**Instructions for the task:** All of the records must come back exactly. Please repeat them in full.

**Available records:**
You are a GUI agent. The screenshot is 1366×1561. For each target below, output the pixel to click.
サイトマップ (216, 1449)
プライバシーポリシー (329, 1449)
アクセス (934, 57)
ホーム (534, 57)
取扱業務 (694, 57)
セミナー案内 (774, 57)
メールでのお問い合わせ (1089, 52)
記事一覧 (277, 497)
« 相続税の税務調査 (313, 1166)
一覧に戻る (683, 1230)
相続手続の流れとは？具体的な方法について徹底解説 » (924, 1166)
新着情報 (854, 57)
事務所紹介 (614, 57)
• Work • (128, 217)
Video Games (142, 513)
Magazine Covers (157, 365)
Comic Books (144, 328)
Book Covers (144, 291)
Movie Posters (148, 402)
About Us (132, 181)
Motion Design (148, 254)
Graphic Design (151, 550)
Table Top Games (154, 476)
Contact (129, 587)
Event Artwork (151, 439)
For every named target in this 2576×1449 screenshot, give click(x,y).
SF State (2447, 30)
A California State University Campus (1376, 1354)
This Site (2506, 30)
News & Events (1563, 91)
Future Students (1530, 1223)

**Written reply:**
You are a GUI agent. The screenshot is 1366×1561. For each target below, output the pixel to click.
サイトマップ (216, 1449)
プライバシーポリシー (329, 1449)
アクセス (934, 57)
ホーム (534, 57)
取扱業務 (694, 57)
セミナー案内 (774, 57)
メールでのお問い合わせ (1089, 52)
記事一覧 (277, 497)
« 相続税の税務調査 (313, 1166)
一覧に戻る (683, 1230)
相続手続の流れとは？具体的な方法について徹底解説 » (924, 1166)
新着情報 (854, 57)
事務所紹介 (614, 57)
• Work • (128, 217)
Video Games (142, 513)
Magazine Covers (157, 365)
Comic Books (144, 328)
Book Covers (144, 291)
Movie Posters (148, 402)
About Us (132, 181)
Motion Design (148, 254)
Graphic Design (151, 550)
Table Top Games (154, 476)
Contact (129, 587)
Event Artwork (151, 439)
For every named target in this 2576×1449 screenshot, give click(x,y).
SF State (2447, 30)
A California State University Campus (1376, 1354)
This Site (2506, 30)
News & Events (1563, 91)
Future Students (1530, 1223)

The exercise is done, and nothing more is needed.